Just what precisely makes Salt + Light think that it has any more credibility than an average blogger?  The expensive cameras?  The TV studio?  The budget?  I get a kick out of the establishment media trying to analyze the blogosphere, and then telegraph how readers should be more discerning about bloggers’ claims. Of course, for them, they don’t have to play by the same rules as we do because, you know, they have this aura of “officiality” about them, so anything they say kind of goes….It’s not like big media stars have not fallen in recent years, is it?

It is to laugh.

The reality, however, is something quite different. The messy truth of the matter is that the Consensus Catholic Lapdog Press has a lot going AGAINST THEM even before they say a single word….

#1 – Their reporters are stringently muzzled on what they can and can’t say.  They follow their superiors’ orders on what stories to cover and what stories they should cover-up.

#2 – Their reporters are financially beholden to the sexual orientation of their organization’s financiers because they’re on the payroll.

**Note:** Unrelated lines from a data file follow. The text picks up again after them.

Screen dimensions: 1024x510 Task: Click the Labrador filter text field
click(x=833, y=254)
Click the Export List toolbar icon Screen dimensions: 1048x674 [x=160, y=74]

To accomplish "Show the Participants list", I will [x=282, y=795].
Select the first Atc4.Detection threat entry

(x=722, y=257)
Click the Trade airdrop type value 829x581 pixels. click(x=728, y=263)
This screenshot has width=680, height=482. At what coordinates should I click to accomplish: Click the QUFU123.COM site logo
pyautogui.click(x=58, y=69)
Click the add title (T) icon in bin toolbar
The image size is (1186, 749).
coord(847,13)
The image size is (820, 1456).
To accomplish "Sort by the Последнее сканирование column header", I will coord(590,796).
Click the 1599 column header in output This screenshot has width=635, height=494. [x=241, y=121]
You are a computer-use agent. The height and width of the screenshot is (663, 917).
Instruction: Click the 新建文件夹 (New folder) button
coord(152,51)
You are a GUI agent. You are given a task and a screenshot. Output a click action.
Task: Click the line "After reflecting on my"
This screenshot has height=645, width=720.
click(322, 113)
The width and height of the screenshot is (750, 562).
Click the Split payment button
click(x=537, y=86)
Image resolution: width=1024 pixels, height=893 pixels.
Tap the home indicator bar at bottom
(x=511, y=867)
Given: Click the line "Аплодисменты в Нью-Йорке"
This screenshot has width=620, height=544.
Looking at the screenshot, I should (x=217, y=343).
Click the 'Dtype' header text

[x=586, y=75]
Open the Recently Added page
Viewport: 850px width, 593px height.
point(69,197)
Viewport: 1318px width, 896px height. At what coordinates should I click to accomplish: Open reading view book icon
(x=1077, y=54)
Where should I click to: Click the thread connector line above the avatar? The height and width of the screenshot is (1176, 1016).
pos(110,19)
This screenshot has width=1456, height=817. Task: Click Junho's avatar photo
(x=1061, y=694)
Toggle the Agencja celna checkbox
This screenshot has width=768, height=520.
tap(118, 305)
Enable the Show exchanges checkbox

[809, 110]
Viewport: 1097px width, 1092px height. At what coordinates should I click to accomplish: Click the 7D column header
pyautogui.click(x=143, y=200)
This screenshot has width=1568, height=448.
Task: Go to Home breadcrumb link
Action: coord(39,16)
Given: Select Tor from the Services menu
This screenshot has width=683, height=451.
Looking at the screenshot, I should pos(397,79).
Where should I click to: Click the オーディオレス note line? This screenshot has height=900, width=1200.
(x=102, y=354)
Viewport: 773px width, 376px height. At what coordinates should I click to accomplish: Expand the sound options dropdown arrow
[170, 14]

#3 – Their reporters are subject to the bizarre imbalances of their CEO priest who has a penchant for wild rantings against the pro-life movement, suspicions about the traditional liturgy, and a more-than-mild paranoia with basement bloggers.

What these fellows in suits just don’t get is that credibility is earned by reporting the facts, holding firm to the Faith once delivered to the Saints, being transparent during controversies, and being tenacious about cover-ups.  And, above all, having a love for the truth.   The fact that the Catholic media is in crisis right now is largely because they don’t do these things.   

At the 8 minute mark of their segment on Catholic blogs, Salt + Light producer, Kris Dmytrenko, claims that traditional publications like The Catholic Register offer a more balanced view of Catholic opinion because they have such a diverse cacauphony of voices, whereas Catholic blogs which may have only 1 or 2 bloggers can lead to a “ghettoization” because of an obstensibly narrower world view. 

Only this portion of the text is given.